When Bishop O’ Connell senior and Providence commit Nate Watson steps onto the floor, he immediately stands out. At 6’8 and 250 lbs, he is an imposing figure for any opposition.
Of course, while facing against an Our Lady of Good Counsel team who featured no player taller than 6’6, this should be the case.
Physically, Watson is ready for the next level. In terms of his actual play, here are two takeaways from watching the future Friar live.
1. Solid but inconsistent low post offense
While his minutes were limited due to foul trouble, Watson still showed glimpses of quality play. Scoring nine points on six shots, the senior was double teamed for the majority of the game. The few times he was able to have one-on-one opportunities in the post, he used his substantial arsenal of post moves to stupefy the helpless Good Counsel defender.
Since the defense was focusing on stopping Watson, other teammates were able to find open jumpers. Consistently, when the defense came and trapped him in the post, Watson was able to find an open man who either took an open 3-point shot or penetrate his way into the lane, thus forcing the opposition to clamp down and creating more opportunities for Bishop O’Connell.
The only real evident offensive issue in such a small sample size was in one period of the first quarter. During this period of time, Watson wandered around the high post and seemed almost nonexistent in his team’s offense. He appeared content with the double-team and allowed his teammates to drive the team’s offense.

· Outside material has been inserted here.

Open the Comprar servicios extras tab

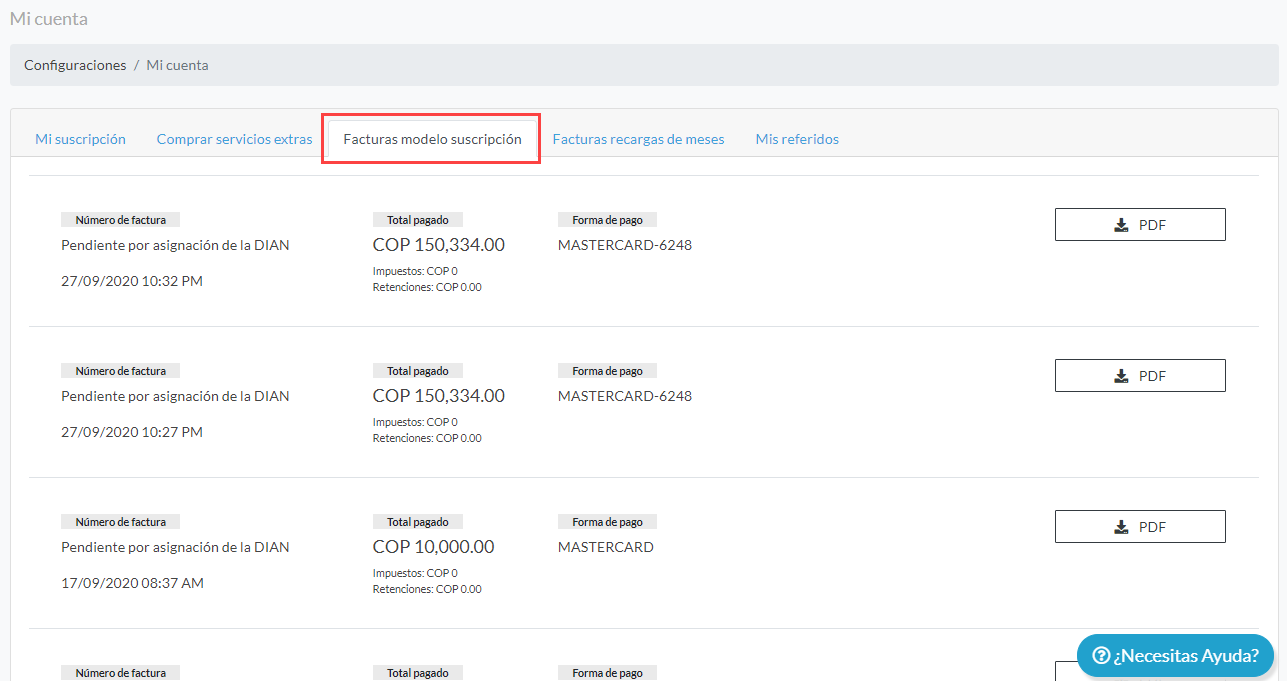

This was in no way successful, resulting in the score being tied after one quarter. Come the second quarter, Watson had become the focal point of his team’s half-court offense once again.

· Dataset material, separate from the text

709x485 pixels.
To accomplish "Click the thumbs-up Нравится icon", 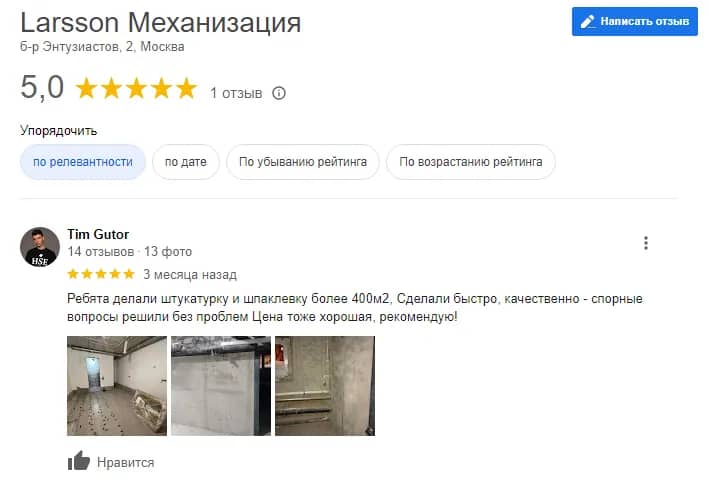I will 79,461.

Of course, Bishop O’Connell began to play better just as the future Friar became more involved.
2. Competent interior defending and questionable fouls
On defense, Watson initially struggled to make a mark on the game. Tyler Baylor, an ACC- and Big Ten-offered football player, consistently muscled his way inside and score easy baskets. There were about three or four instances where Baylor was able to push his way past Watson. Come the second half, he was able to settle down and accrue two blocks. Despite that, he was somewhat exposed by his stronger and more physical counterpart.
When matched up with a tougher and sturdier player, Watson fell flat. His athletic potential was still evident, but the senior’s true defensive technique was exposed. When defending, he did not go straight up into the air and was thus regularly being called for fouls. He was vulnerable to smaller guys leaning in and attempting to draw fouls. This could be a negative sign for the future Friar, as college officials almost consistently call fouls on big men who lean into offensive players.
This should be somewhat disconcerting for Friar fans. He is unable to defend a player at the moment who matches or acceded his strength level. With an offseason or two in Cooley’s program, he should be able to grow, develop and become the player expected of him.
Overall, Watson is a solid rebounder with a developing offensive game. He will most likely not start his freshman year and develop his technique and knowledge of the game. Watson has the potential to eventually thrive, but it will require determination and a commitment to Ed Cooley’s system.